-- START OF Data to process --
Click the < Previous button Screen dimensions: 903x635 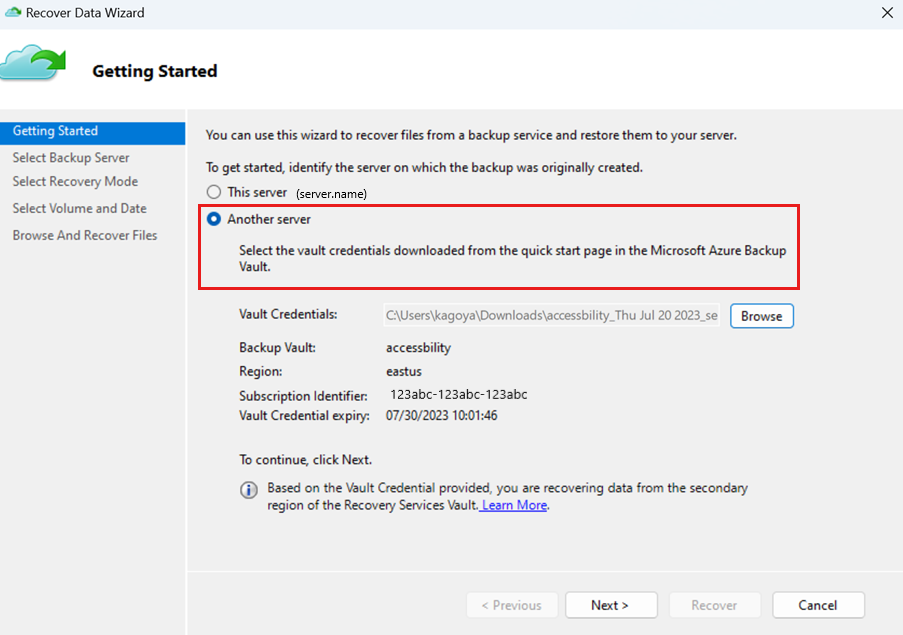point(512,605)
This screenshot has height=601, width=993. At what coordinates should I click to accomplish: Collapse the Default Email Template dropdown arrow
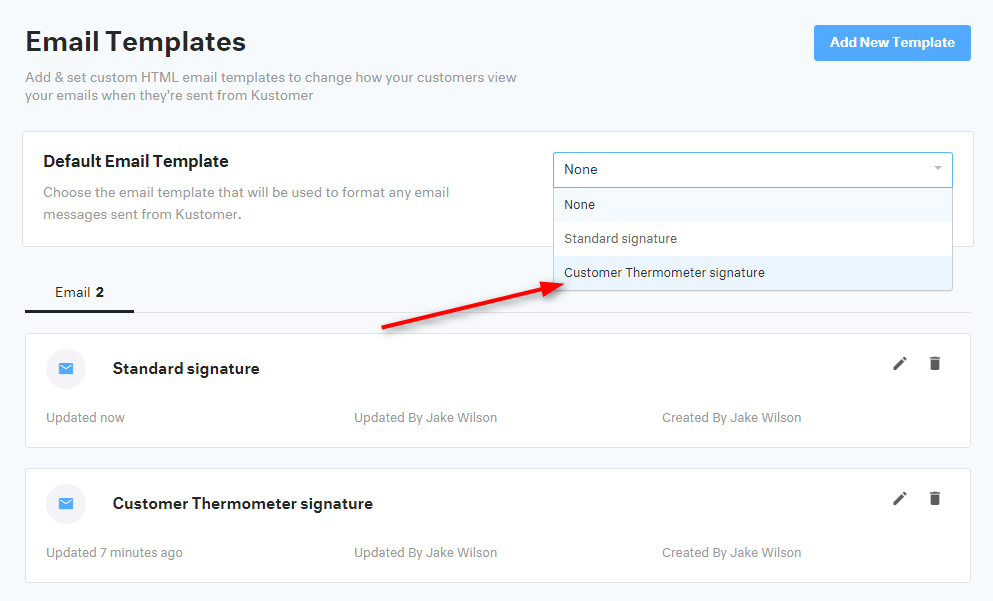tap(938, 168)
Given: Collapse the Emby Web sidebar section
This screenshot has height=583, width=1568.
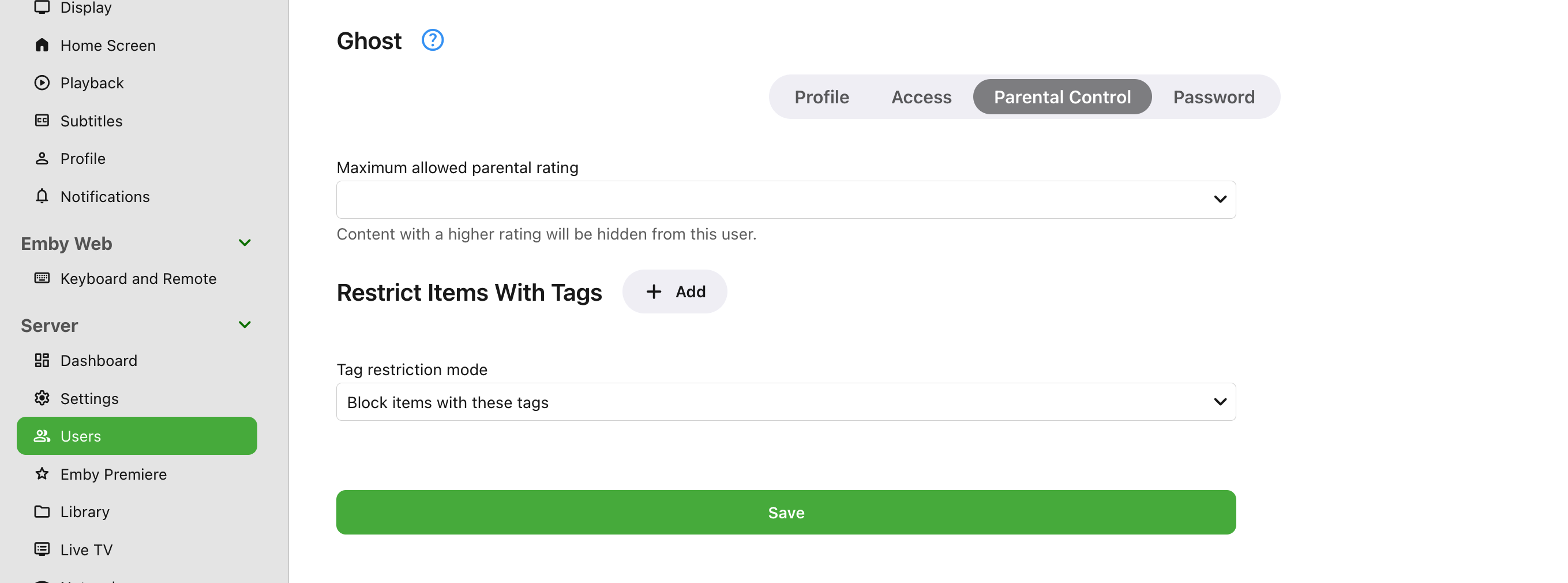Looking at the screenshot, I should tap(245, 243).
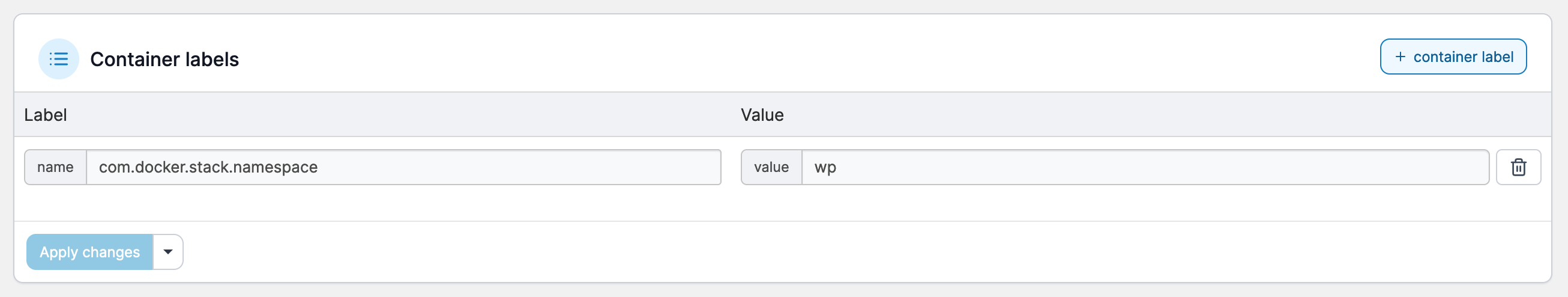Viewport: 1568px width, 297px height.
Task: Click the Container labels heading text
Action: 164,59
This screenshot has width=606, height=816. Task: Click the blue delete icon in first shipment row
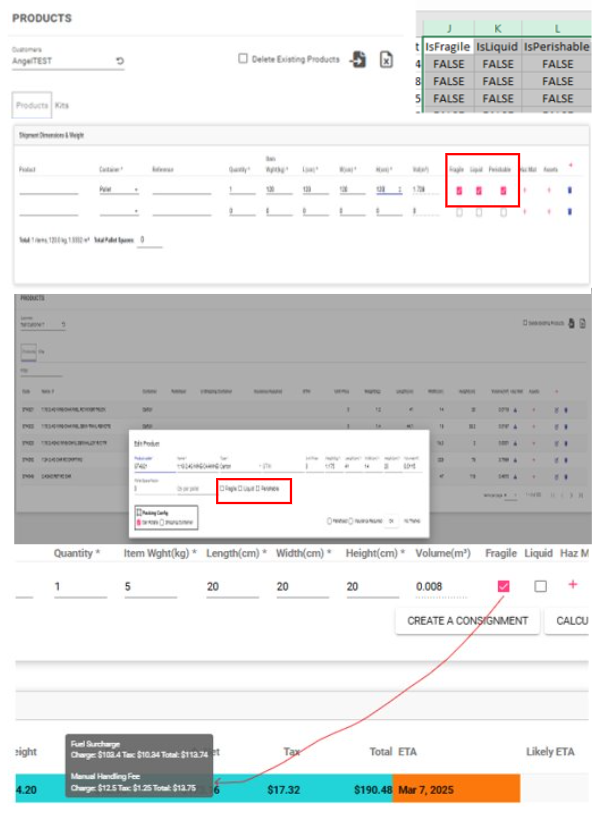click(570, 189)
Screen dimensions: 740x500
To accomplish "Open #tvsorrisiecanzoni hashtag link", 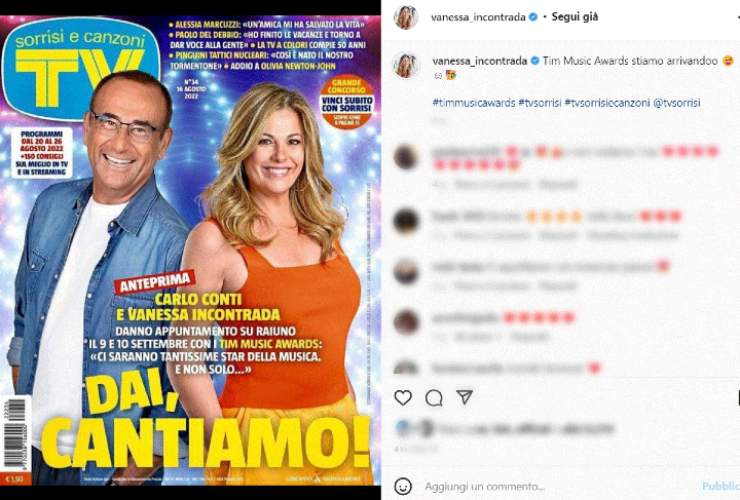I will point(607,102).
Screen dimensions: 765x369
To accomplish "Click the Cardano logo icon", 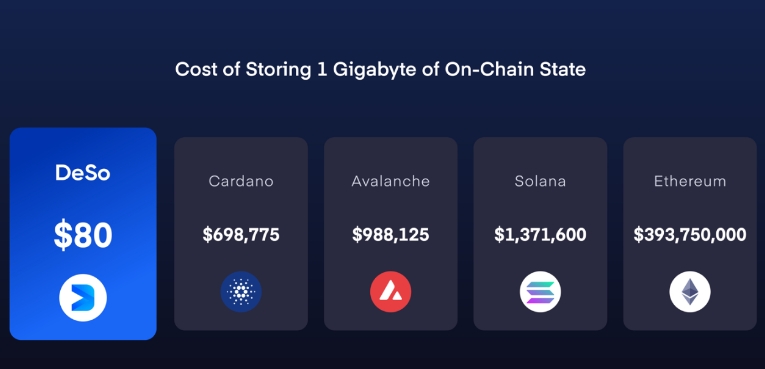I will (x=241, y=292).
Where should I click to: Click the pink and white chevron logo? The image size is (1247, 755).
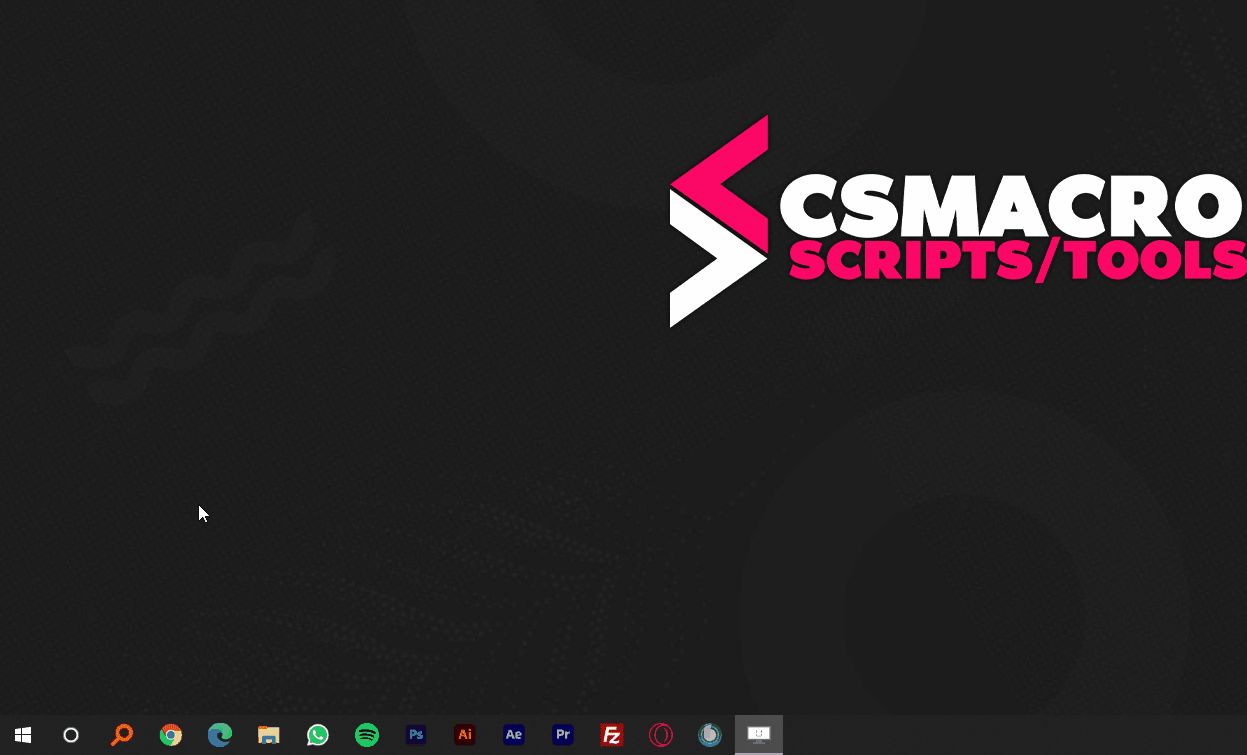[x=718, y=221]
-- END OF Data to process --
-- START OF Data to process --
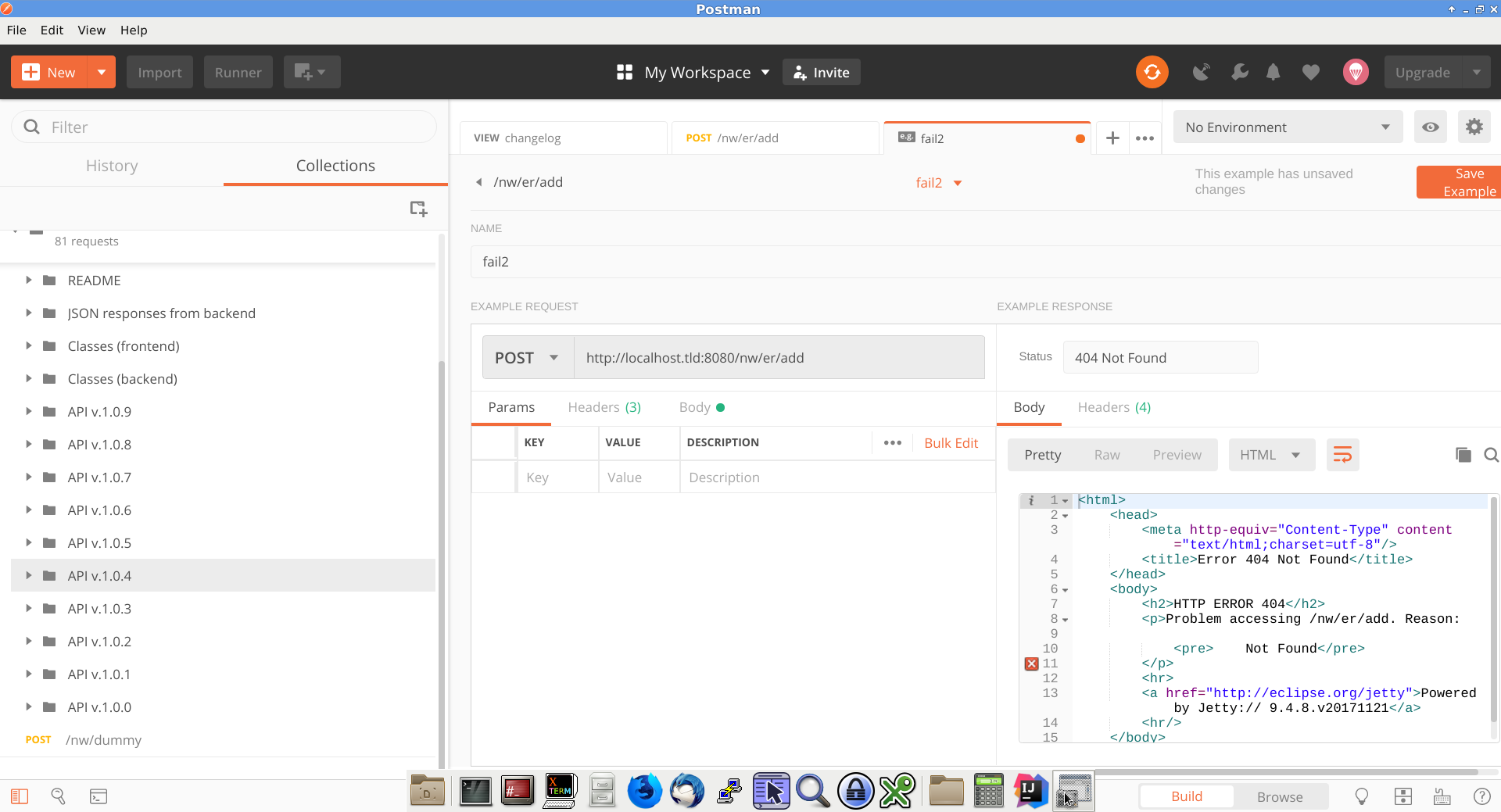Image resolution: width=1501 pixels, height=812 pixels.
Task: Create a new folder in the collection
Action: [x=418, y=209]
-- END OF Data to process --
-- START OF Data to process --
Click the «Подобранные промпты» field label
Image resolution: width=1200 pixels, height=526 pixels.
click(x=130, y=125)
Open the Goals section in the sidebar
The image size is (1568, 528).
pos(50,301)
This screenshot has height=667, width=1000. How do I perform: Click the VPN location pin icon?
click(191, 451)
-- END OF Data to process --
Problem description: Reproduce the records above from the line with "Where should I" up to and including the line with "[x=718, y=221]". Leave the pictures out.

Solution to the problem:
Where should I click to: Click the pink and white chevron logo? The image size is (1247, 755).
[x=718, y=221]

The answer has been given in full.